[Start of Attachment]

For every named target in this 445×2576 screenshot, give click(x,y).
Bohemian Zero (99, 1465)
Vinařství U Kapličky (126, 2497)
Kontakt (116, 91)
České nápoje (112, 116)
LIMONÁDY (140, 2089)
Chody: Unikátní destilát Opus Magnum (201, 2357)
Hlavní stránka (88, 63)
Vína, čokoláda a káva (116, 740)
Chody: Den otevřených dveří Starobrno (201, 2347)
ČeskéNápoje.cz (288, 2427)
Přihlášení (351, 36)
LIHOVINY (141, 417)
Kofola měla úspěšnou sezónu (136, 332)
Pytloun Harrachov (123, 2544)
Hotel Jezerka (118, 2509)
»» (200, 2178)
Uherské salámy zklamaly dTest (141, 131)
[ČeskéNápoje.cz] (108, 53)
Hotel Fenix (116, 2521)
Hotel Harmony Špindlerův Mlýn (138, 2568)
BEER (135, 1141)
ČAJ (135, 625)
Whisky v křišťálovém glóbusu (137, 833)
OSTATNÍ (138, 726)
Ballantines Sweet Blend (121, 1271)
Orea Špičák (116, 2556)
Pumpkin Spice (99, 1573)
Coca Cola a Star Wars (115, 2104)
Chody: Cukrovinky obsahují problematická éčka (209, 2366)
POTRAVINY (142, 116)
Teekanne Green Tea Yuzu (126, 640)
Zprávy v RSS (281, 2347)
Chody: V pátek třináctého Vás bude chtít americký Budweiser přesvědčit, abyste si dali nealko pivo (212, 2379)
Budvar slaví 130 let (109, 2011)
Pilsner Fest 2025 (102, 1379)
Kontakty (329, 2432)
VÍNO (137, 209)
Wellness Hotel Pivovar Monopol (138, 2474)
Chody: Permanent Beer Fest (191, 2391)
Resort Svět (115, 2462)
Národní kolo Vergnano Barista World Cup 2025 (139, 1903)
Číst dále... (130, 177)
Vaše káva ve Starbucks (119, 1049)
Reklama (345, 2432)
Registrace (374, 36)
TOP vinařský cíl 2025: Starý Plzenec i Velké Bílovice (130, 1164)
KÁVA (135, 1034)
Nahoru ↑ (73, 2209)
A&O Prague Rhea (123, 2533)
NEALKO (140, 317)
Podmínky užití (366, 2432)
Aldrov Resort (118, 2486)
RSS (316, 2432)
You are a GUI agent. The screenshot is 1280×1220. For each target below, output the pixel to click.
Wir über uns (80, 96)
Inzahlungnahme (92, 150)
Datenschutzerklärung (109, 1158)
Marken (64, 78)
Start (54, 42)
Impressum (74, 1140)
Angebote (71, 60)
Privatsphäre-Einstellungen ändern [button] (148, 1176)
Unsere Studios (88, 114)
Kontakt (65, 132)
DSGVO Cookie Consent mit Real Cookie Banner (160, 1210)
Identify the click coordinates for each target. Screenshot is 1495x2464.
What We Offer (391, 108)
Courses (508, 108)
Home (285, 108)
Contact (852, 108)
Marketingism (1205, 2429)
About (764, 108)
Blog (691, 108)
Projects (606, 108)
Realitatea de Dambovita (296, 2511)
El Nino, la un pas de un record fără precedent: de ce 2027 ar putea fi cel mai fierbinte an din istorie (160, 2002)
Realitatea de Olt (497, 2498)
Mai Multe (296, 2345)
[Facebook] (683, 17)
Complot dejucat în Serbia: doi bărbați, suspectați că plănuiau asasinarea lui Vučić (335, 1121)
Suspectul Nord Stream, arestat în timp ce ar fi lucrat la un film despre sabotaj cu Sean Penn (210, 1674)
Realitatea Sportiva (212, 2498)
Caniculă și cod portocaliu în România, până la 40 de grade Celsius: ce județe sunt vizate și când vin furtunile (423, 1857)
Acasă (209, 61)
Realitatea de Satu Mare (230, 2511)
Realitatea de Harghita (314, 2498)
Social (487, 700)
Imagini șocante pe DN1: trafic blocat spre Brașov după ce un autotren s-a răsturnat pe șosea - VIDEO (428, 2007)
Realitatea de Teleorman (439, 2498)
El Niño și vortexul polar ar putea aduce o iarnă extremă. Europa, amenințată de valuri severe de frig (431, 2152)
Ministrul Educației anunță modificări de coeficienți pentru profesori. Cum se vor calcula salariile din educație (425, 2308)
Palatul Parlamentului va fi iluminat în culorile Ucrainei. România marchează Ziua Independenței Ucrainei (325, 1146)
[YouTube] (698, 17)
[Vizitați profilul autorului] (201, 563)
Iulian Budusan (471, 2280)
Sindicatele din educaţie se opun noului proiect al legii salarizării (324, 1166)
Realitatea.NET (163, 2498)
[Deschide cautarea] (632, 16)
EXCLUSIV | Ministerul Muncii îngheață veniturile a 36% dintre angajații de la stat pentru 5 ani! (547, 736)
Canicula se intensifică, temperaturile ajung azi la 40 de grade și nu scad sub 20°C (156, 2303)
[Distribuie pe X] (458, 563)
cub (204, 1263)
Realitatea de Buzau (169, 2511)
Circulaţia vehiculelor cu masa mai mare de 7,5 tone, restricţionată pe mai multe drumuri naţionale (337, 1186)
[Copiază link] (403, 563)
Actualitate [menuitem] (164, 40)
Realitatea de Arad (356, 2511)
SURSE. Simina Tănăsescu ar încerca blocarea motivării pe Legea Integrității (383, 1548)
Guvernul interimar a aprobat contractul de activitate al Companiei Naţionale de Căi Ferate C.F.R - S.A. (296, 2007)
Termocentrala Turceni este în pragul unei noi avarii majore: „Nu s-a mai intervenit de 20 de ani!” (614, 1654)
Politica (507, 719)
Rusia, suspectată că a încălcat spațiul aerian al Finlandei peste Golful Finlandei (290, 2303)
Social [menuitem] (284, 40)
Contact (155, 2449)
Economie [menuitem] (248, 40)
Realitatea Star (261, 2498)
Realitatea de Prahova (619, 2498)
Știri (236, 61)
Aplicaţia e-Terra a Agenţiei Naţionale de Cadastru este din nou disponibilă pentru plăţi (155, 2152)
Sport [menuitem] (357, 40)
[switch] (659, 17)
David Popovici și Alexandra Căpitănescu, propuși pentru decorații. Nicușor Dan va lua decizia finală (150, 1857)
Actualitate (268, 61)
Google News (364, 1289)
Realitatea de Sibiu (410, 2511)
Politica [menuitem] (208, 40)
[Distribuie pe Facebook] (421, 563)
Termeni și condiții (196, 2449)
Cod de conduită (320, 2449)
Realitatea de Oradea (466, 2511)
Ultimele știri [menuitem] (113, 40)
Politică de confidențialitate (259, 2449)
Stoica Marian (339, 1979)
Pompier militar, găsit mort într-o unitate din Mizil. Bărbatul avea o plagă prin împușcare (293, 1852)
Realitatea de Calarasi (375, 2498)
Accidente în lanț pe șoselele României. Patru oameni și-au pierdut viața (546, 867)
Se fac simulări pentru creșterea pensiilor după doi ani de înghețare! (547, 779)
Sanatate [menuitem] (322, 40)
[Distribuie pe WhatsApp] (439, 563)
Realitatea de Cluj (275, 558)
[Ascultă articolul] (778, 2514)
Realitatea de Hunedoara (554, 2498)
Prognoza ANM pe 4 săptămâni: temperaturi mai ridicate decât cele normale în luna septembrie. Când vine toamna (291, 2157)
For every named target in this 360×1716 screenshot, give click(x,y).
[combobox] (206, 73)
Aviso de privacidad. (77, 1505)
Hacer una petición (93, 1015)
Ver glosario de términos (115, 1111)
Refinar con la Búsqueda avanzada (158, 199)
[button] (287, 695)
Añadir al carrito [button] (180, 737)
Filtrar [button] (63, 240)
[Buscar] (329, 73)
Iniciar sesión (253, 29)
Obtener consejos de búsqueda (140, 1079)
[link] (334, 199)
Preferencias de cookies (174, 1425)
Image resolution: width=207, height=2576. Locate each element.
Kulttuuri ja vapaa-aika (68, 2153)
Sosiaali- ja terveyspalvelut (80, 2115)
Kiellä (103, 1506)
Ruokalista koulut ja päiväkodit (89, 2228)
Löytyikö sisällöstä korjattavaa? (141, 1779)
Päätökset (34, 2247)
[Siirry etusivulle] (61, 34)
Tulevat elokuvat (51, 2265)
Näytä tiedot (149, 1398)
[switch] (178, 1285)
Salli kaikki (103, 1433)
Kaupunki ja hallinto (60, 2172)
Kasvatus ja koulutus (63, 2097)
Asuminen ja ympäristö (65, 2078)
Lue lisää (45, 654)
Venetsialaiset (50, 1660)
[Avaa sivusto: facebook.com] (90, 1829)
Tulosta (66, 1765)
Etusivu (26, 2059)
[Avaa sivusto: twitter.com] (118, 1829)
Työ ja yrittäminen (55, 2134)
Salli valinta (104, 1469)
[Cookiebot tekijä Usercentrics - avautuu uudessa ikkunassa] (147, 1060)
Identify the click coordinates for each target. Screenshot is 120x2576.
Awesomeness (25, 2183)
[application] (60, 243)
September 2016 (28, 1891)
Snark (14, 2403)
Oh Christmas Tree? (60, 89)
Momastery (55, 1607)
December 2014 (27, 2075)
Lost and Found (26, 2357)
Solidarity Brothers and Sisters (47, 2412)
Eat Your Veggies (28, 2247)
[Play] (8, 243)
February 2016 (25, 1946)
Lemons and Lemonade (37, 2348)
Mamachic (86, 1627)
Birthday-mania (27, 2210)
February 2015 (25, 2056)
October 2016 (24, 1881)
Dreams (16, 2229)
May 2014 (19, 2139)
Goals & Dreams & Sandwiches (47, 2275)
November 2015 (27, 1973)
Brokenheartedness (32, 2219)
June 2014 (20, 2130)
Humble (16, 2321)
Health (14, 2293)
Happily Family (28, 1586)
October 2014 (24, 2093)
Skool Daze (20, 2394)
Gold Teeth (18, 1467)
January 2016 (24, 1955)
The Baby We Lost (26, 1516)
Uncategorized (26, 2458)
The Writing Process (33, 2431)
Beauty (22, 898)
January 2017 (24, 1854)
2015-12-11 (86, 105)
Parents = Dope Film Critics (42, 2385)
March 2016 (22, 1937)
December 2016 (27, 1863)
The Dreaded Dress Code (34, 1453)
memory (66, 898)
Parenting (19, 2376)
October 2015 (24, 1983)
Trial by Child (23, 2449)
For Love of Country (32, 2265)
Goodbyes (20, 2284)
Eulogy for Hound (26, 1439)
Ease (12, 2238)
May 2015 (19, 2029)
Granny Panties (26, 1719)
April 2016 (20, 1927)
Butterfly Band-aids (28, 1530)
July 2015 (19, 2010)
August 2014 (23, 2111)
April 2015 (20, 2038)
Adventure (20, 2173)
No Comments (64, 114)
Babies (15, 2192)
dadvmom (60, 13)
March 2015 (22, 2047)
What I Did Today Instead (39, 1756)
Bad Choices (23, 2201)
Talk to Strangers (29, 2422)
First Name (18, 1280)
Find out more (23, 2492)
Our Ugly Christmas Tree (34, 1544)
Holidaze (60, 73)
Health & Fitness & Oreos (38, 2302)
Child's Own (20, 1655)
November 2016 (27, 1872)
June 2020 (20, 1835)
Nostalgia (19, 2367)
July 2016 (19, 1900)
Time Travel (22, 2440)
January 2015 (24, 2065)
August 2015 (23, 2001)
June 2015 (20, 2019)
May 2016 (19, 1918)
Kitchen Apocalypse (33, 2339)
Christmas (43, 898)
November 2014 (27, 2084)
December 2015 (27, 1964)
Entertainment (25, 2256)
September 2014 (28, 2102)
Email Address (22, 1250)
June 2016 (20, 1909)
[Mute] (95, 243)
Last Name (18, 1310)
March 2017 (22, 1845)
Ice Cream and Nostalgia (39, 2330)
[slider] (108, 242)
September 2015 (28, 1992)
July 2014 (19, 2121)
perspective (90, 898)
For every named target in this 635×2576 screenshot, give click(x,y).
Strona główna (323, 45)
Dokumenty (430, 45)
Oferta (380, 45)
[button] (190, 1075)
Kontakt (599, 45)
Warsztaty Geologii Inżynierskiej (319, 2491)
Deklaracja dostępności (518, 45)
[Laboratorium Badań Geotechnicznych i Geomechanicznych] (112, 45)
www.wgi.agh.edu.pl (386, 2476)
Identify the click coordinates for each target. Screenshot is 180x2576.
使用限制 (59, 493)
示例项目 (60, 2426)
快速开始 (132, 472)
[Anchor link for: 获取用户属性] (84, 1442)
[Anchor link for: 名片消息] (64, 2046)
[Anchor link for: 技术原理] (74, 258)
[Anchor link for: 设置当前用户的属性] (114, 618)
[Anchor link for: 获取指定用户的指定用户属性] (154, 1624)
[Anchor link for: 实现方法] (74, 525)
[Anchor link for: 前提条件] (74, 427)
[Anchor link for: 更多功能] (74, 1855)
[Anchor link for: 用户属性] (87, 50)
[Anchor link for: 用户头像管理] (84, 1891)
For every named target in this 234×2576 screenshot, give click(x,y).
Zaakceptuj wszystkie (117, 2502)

[End of Attachment]

[What to do]: From the records above, transcribe without alteration every line from the one with "Granny Panties (26, 1719)" to the one with "November 2014 (27, 2084)", inclusive.

[Exercise answer]:
Granny Panties (26, 1719)
April 2016 (20, 1927)
Butterfly Band-aids (28, 1530)
July 2015 (19, 2010)
August 2014 (23, 2111)
April 2015 (20, 2038)
Adventure (20, 2173)
No Comments (64, 114)
Babies (15, 2192)
dadvmom (60, 13)
March 2015 (22, 2047)
What I Did Today Instead (39, 1756)
Bad Choices (23, 2201)
Talk to Strangers (29, 2422)
First Name (18, 1280)
Find out more (23, 2492)
Our Ugly Christmas Tree (34, 1544)
Holidaze (60, 73)
Health & Fitness & Oreos (38, 2302)
Child's Own (20, 1655)
November 2016 (27, 1872)
June 2020 (20, 1835)
Nostalgia (19, 2367)
July 2016 (19, 1900)
Time Travel (22, 2440)
January 2015 (24, 2065)
August 2015 (23, 2001)
June 2015 (20, 2019)
May 2016 (19, 1918)
Kitchen Apocalypse (33, 2339)
Christmas (43, 898)
November 2014 (27, 2084)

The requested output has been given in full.